James Franco is having a Marmite kind of moment. Some people love him, I guess, while many online commentators deride him for being pretentious, as one minute he writes a novel, the next he directs a film, and then he acts, writes poems, posts selfies on Twitter and so on. Nonetheless, between him and Coppola, there is a real sense here of uncertainty in the characters, as there is in the weather – and this is the film’s real charm. It is the uncertainty in April as she begins to have an affair but is not sure how to do it. She is kind of adult – able to see through lies, dealing with seemingly disinterested parents – but she also has no experience. She sits in a locker: a kind of quirky individualism, but also a desire for protection from the world.

It is the uncertainty in Teddy, who can come out of his shell when helping and drawing old people in a home or working in a library with kids, but who also knows that he has a wild side and who thus succumbs to the outrageous libidinous adventurism of Fred.

It is the uncertainty in Fred, perhaps, who makes out that he knows what he is doing, but who really is just driving the wrong way down a one way street.

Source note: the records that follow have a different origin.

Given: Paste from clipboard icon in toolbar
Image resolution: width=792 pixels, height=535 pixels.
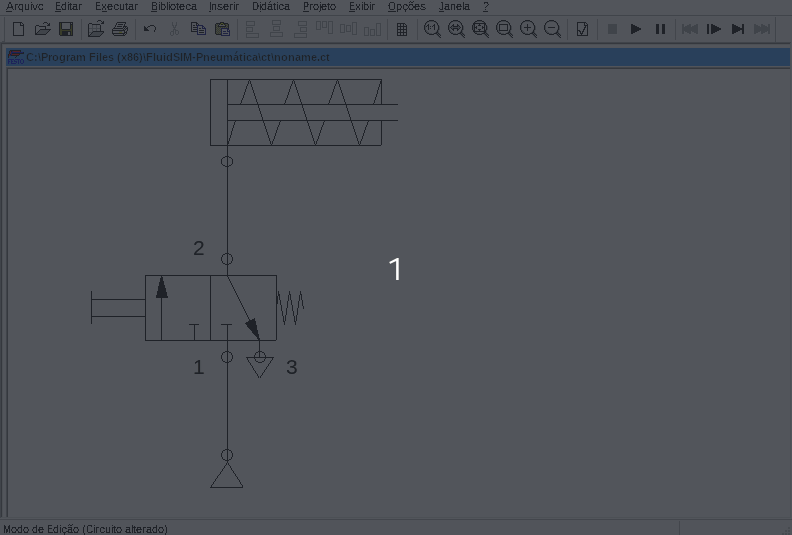Looking at the screenshot, I should click(222, 29).
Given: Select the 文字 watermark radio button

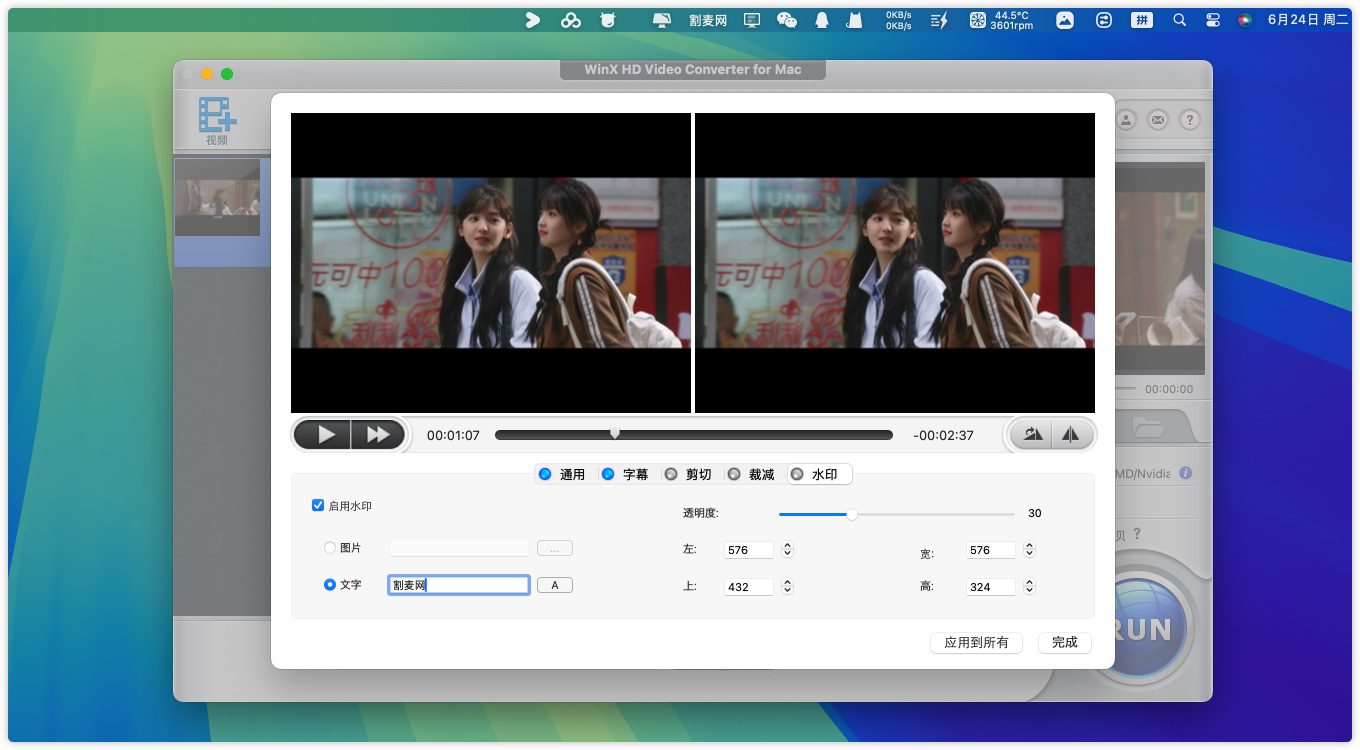Looking at the screenshot, I should point(330,585).
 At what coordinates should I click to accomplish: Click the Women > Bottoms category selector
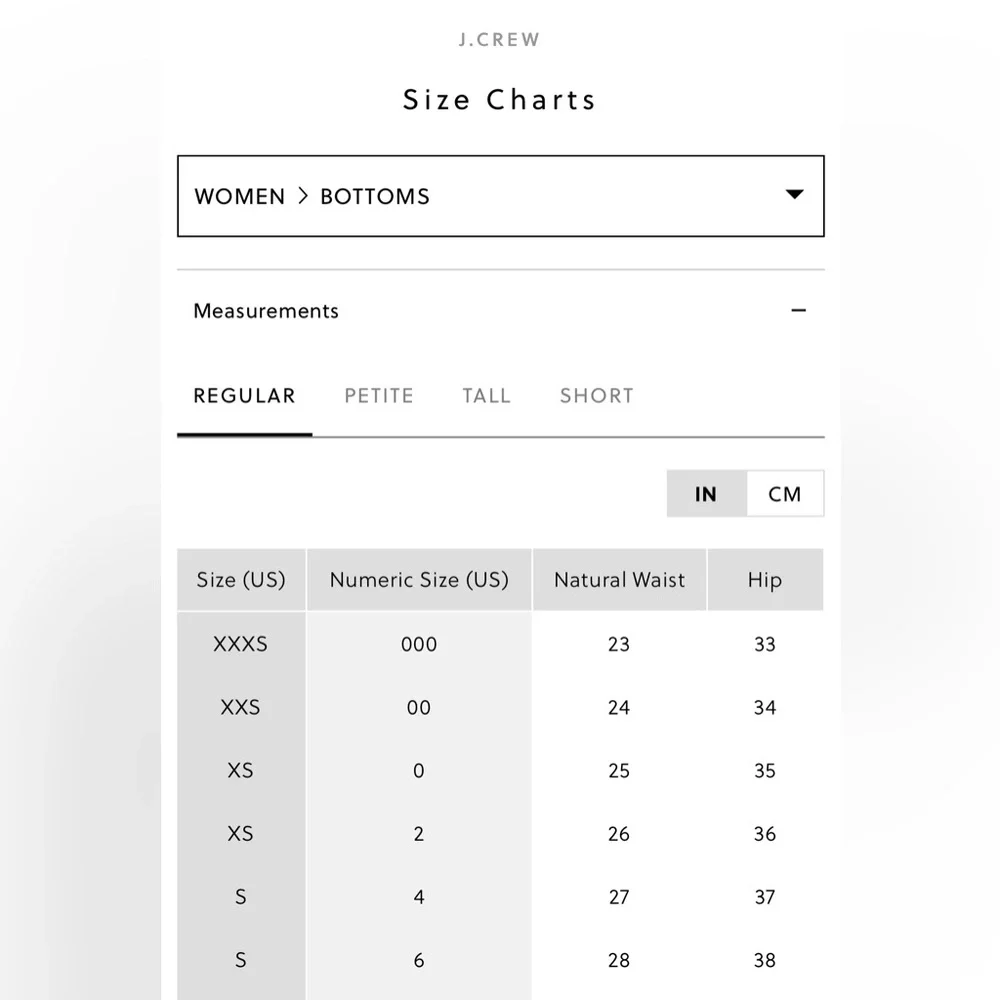[x=500, y=196]
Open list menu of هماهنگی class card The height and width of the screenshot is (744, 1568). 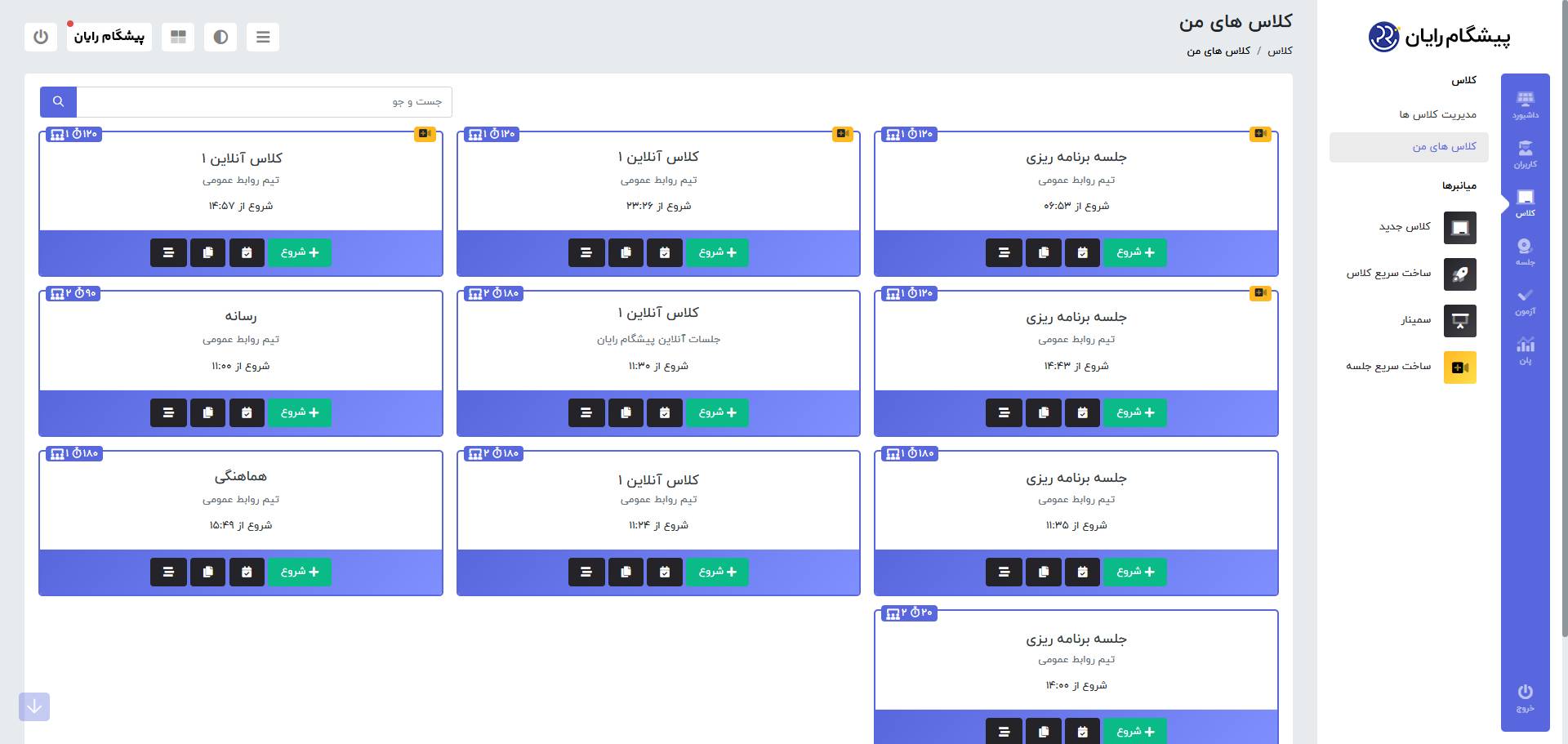click(x=168, y=572)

It is the uncertainty in Emily, who is looking to be loved, who is happy to make out with guys and who does not understand the judgement that is imposed upon her. Even Mr B does not really know what he is doing, as seen in his dithering confusion about whom he wants to be with, where he is in his life and, indeed, his retreat into paternalistic clichés when his uncertainty is exposed.

In other words, what Coppola and Franco grasp well is a human sense of not knowing the future, not knowing what will happen in life, and capturing how that anxiety works itself out in a variety of touching, if sometimes self-destructive ways that therefore are agonising for the viewer.

Here perhaps the characters of Fred and Emily come into their own. Played respectively by Nat Wolff, who has relatively famous parents (but not in the league of the others mentioned) and by Zoe Levin (who does not, as far as I am aware, have any famous relatives), these two characters also seem most fragile – hence their being perhaps the most unpredictable behaviour.

Fred in particular seems to launch a one-person assault on a world that does seem so assured in its future, such that he perhaps commits the most (self-)destructive acts of the film.

Emily, too, though, seems deep down most afraid. No one knows what the future holds.

It is paradoxical, then, that the future is relatively clearly written for many of these actors, for the director and perhaps for other personnel involved in the film: their success is imminent.

Nonetheless, with this her first film, Gia Coppola (with input from Franco) has captured a moment of uncertainty, a kind of cinematic celebration of drizzle, which as a result is in its own way a fascinating piece of work. A film in a minor key, no doubt, but that is fleetingly beautiful nonetheless.